VIDEO: Turkish FM Davutoğlu’s fiery Gaza speech rekindles ‘quagmire Middle East’ debate
AA PhotoForeign Minister Ahmet Davutoğlu’s fiery speech on Israel’s military operations in the Gaza Strip has rekindled the debate in Turkey on whether or not to view the Middle East as a political “quagmire.”
Speaking at a pre-dawn Ramadan meal organized by the ruling Justice and Development Party’s (AKP) youth branches in Istanbul’s Topkapı neighborhood on July 20, Davutoğlu denied the region was a quagmire, instead describing it as “the center of the divine revelation that raised consciences and humanity.”
Referring to the words of main opposition Republican People’s Party (CHP) chair Kemal Kılıçdaroğlu, Davutoğlu said “we will not let anyone call the Middle East a quagmire” and vowed to “work night and day to remove the colonialists from this region.”
In response to the reemergence of this familiar debate, Hürriyet columnist Mehmet Y. Yılmaz wrote that it is not easy to understand how Davutoğlu can “link the current situation of the Middle East as a quagmire to the revelation,” in reference to the Islamic belief that God revealed his final message to humanity through Muhammad via the angel Gabriel, starting in 609.
“[Davutoğlu’s] words are indeed related to his own inner journey and nobody’s business. He can believe what he wants and live accordingly, as this is his choice.

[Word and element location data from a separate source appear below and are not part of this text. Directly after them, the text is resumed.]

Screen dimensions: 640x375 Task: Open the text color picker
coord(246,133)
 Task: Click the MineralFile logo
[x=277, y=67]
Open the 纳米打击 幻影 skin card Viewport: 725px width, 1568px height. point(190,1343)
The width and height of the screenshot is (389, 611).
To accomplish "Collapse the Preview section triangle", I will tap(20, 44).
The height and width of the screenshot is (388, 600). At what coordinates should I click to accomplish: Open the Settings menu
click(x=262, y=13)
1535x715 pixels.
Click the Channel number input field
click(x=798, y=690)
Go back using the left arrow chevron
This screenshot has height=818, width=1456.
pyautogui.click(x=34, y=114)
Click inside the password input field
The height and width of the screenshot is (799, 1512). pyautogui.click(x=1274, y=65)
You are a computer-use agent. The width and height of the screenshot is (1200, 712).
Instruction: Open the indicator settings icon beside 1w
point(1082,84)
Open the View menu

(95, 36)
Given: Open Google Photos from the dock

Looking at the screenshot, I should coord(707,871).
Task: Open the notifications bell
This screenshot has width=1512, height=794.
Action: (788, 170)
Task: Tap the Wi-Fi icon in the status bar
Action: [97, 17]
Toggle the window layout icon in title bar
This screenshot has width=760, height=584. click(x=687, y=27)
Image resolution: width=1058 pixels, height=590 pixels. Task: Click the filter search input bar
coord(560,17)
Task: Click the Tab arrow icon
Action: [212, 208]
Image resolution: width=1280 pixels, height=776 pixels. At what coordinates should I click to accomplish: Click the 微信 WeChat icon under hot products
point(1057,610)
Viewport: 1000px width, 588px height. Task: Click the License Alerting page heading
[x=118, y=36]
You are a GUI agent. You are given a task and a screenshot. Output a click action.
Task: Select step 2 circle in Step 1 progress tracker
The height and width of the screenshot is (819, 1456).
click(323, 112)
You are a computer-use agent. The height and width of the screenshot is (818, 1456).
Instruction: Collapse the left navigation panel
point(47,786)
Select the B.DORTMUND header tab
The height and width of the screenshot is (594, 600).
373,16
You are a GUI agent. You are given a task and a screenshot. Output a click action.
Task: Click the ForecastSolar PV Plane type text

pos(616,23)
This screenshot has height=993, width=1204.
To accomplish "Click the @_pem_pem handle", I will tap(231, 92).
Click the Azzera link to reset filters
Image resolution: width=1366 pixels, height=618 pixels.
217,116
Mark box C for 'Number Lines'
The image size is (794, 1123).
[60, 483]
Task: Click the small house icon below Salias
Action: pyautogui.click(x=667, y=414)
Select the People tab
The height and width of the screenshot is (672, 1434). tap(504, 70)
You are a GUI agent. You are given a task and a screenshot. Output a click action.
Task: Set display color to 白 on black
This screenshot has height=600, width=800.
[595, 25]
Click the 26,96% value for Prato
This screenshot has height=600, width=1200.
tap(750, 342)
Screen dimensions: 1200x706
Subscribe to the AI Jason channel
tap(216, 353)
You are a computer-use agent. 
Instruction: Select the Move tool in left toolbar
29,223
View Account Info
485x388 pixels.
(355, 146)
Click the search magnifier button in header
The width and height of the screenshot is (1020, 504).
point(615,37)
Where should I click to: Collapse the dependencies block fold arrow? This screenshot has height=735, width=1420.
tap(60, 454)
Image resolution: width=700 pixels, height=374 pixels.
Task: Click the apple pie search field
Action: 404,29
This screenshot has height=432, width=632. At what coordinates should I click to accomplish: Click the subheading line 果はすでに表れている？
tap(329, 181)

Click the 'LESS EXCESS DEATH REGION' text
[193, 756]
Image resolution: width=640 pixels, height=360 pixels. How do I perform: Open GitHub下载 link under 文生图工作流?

But when it comes to linking the whimsicality and the errors in his foreign policy to God’s messages and Mecca and Medina, then it’s our right to say ‘Wow, my friend, stop there,’” Yılmaz wrote in his column on July 21.
The debate was sparked last month after Turkish Prime Minister Recep Tayyip Erdoğan claimed in a speech on June 17 that “calling the Middle East a quagmire is racism.”
Shortly after Erdoğan’s speech, daily Star columnist Mensur Akgün wrote the “quagmire” analogy was invented by the “Turkish elite” to create an “emotional distance with the East.”
“Turkey started to make peace with its East after the end of Cold War,” Akgün added, arguing that the opposition “criticized the government’s foreign policy without understanding the Middle East.”